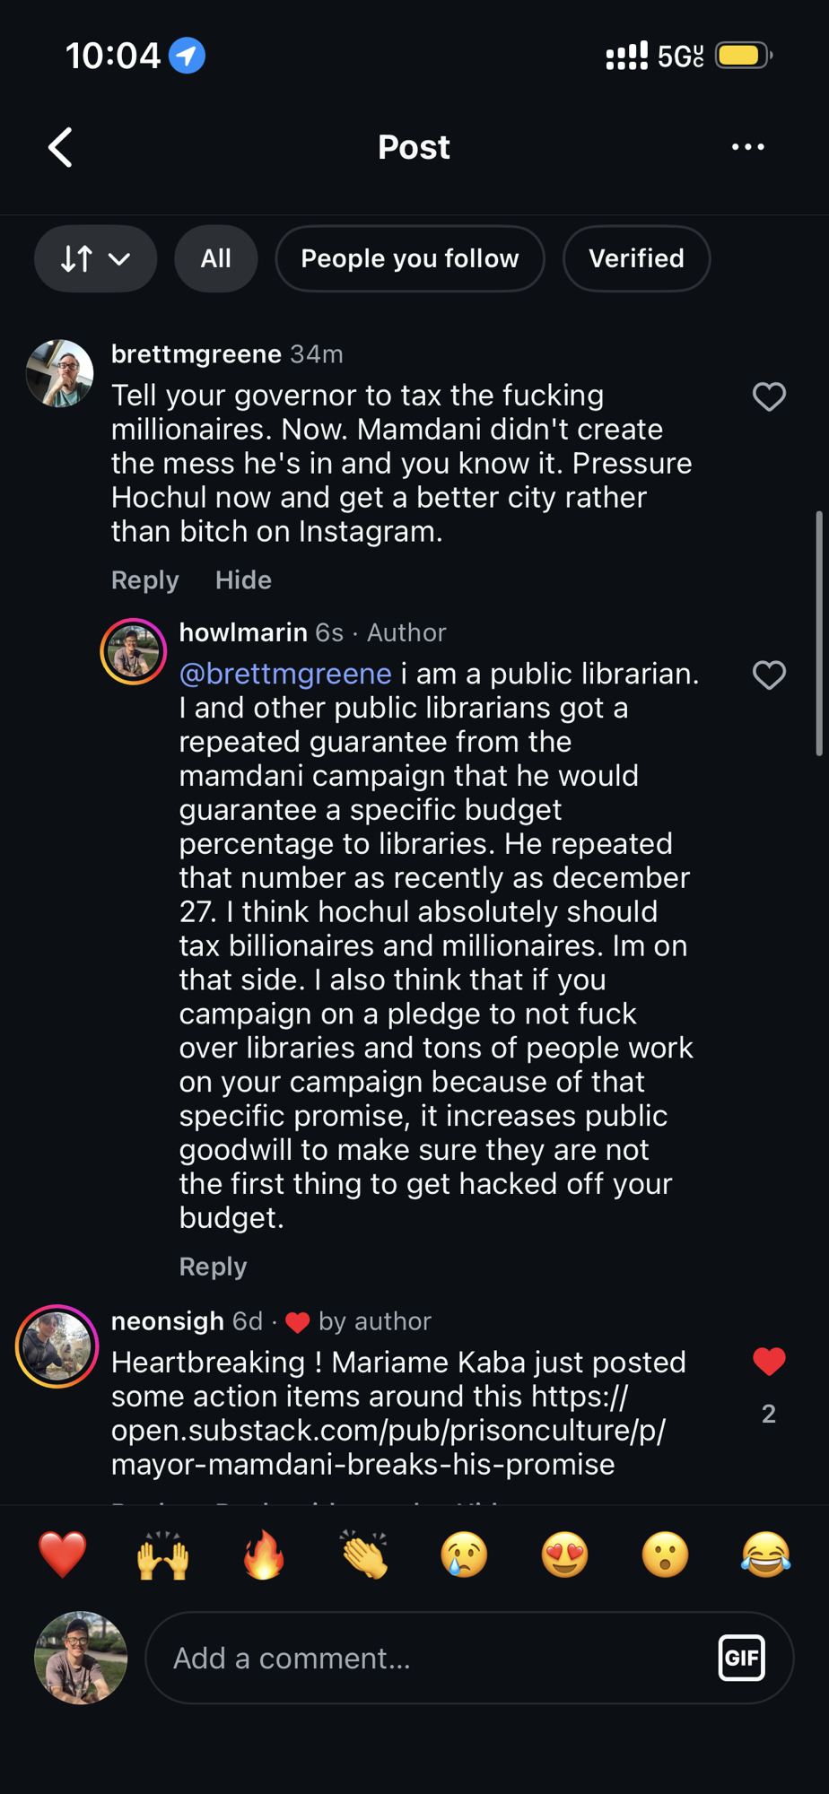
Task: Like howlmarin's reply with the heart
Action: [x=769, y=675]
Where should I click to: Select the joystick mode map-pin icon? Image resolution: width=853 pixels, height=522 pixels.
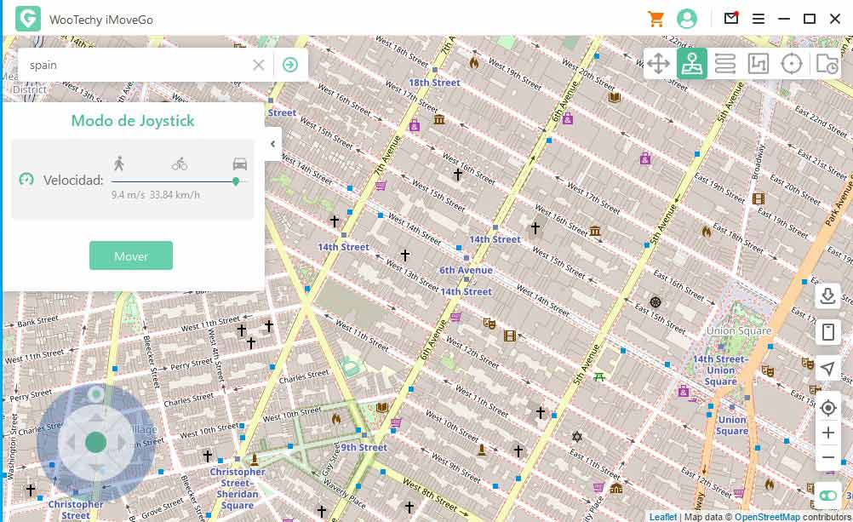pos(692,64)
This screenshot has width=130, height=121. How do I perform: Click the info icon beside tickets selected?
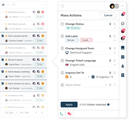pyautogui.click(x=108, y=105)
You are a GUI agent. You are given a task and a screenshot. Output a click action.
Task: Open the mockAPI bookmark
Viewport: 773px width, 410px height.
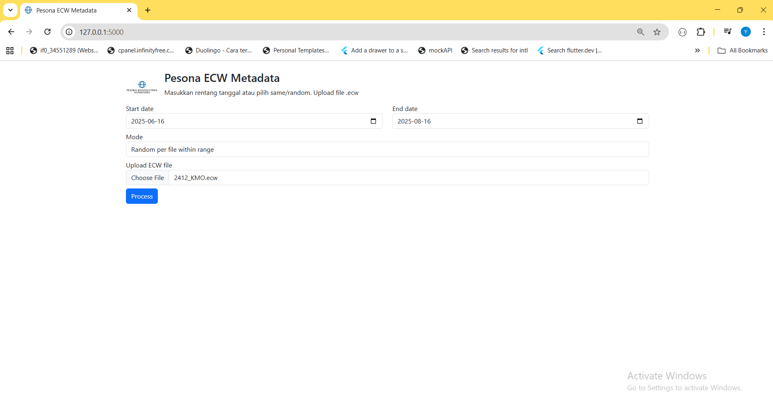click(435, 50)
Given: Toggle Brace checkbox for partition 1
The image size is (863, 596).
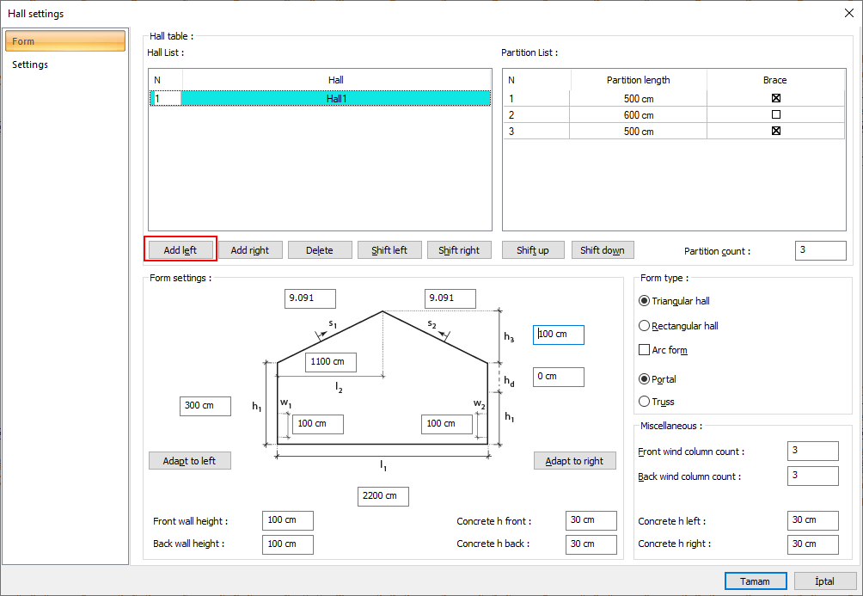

* **Your instructions**: Please print exactly the lines running from the line with "Where should I" through the final line of the material, and nothing more. Keep pictures out.

* **Solution to this exercise**:
Where should I click to: Select the joystick mode map-pin icon? Image resolution: width=853 pixels, height=522 pixels.
pos(692,64)
This screenshot has width=130, height=121. How do I perform: Click the info icon beside tickets selected?
pyautogui.click(x=108, y=105)
You are a GUI agent. You are given a task and a screenshot. Output a click action.
Task: Open the mockAPI bookmark
Viewport: 773px width, 410px height.
click(435, 50)
Given: Toggle Brace checkbox for partition 1
The image size is (863, 596).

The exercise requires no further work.